Source text:
## Start
Within the past 3–4 days, the national dailies have highlighted at least 6–7 rape and assault cases of minors, homeless and whom not? Prior to it, there were cases wherein the crime was “measured” and the criminal set free on reasons that just don’t go down the gut.

A 6-year old was abducted from the footpath where she slept with her homeless parents and then raped. A civil volunteer was tortured, raped and murdered. A 14-year-old spoke of her assault a year later out of fear. Another 14-year-old was abducted from Pune station and gang-raped. A young athlete, a future asset, was raped and murdered. This all happened within a few days.

woman in dark
Representative Image. (Source: piqsels)

It’s boiling to read all of it. Imagine the conflict and pain they’ve been struggling with daily due to a trauma they didn’t deserve. And what about the minors? Do they even understand the concept of lust which attacks them and puts on their shoulders a nightmare, fear that they may never come out of?

And now, the case that is being politicised, more so after the suffered soul decided to leave this brutal world yesterday—the Sakinaka Mumbai rape case.

A woman thrown out of her house by her mother for having “too many fights” and was left alone with two minor daughters by her husband was raped inside a van at 3 a.m. The details genuinely make every heartbeat faster out of dread. I apologise; I can’t type them with these shivering hands.

A bystander, a watchman, did inform the police, but for God’s sake, had he taken an immediate step, we’d have probably not lost the woman. The police did come, but that Rakshas fled away. They claim they’ve arrested him now.

They found the victim in a pool of blood, they say. Well, there was probably a greater ocean of pain inside her, a wave of cry that a lustful, immoral man tamed down, hundreds of whose like still walk undaunted.

The Aftermath

They did get her admitted, but she succumbed within around 33 hours of a sheer struggle, probably less with the physical pain and more with the lethal trauma. And we failed yet again. Do you get this? An act for temporary pleasure by means of inflicting harm on an unknown, on an innocent, just bombed not one but three lives.

And what does she get in the name of justice? A few political promises and probably capital punishment to the accused some years down the lane? Now, while that is essential and much needed, it isn’t enough. Well, a party promises some quick “justice”, another blames them as if they themselves are clean of all blots. And the media would probably make a circus out of it.

Can any of it bring her back? Can any of it ensure that her two daughters, who face a fogged future now, would be guaranteed safety and that what happened to their mom would never happen to them?

Well, mind the fact here that no authority has mentioned her daughters or any preventive measures, which clearly shows that the ones we’ve been trusting are not concerned but work on ulterior motives. The little ones would surely grow with a fir of fear or anger. Like every previous instance, they’ve termed it “Nirbhaya” and wish to please the public by claims of some enquiries and punishments.

I mean, who would explain it to them that they can’t just bury an axe after it has cut down trees and be easy enough to say that no more would be cut down if they’re doing nothing to stop the iron that’s making those axes.
## End
Information provided:
## Start
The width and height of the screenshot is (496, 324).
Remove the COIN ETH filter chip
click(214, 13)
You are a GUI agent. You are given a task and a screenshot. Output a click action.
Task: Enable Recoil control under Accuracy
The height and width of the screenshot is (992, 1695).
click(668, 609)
## End
## Start
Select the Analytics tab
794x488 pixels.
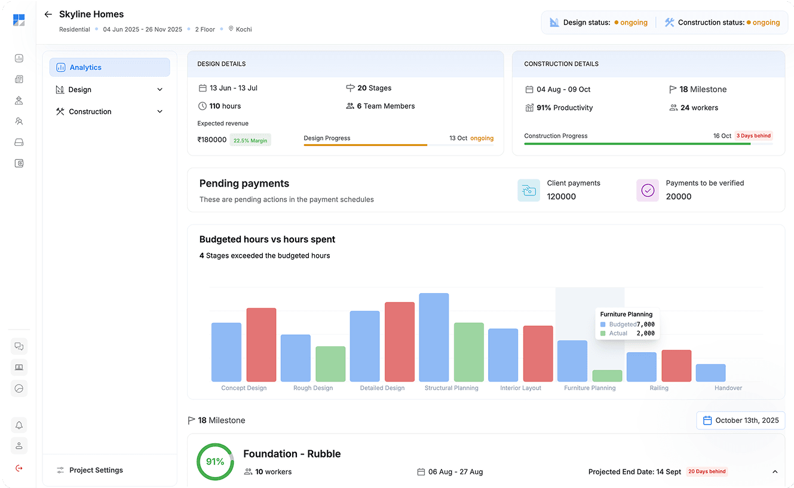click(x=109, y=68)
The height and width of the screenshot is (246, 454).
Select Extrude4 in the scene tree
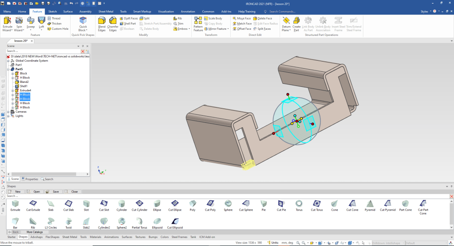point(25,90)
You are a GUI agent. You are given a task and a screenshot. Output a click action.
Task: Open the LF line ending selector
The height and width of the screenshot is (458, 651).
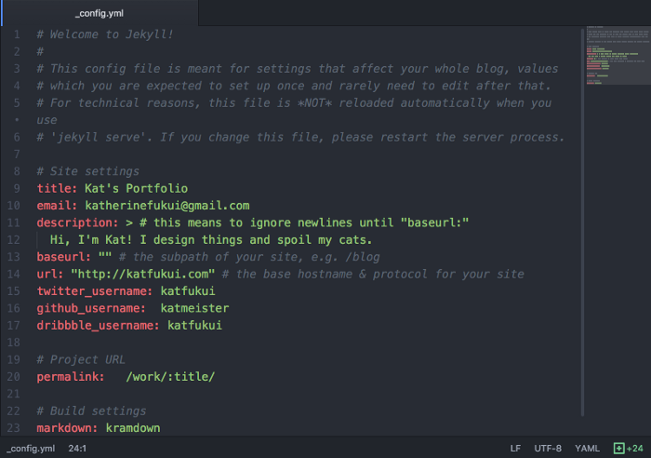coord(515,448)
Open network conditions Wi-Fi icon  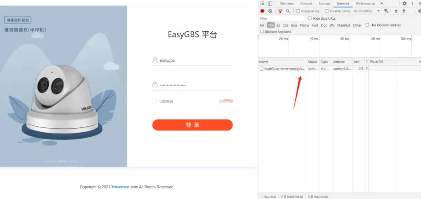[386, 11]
## End
## Start
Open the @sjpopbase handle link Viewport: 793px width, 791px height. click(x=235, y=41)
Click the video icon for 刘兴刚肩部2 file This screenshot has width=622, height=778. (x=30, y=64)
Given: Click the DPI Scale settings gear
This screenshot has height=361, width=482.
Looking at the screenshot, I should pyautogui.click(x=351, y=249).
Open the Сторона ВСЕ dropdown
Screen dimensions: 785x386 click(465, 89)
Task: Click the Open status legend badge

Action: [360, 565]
## End
Set task:
Quote the stretch of the opinion piece from "A 6-year old" through "a few days.". The items have nothing to do with what you are asked here.

Result of the exercise:
A 6-year old was abducted from the footpath where she slept with her homeless parents and then raped. A civil volunteer was tortured, raped and murdered. A 14-year-old spoke of her assault a year later out of fear. Another 14-year-old was abducted from Pune station and gang-raped. A young athlete, a future asset, was raped and murdered. This all happened within a few days.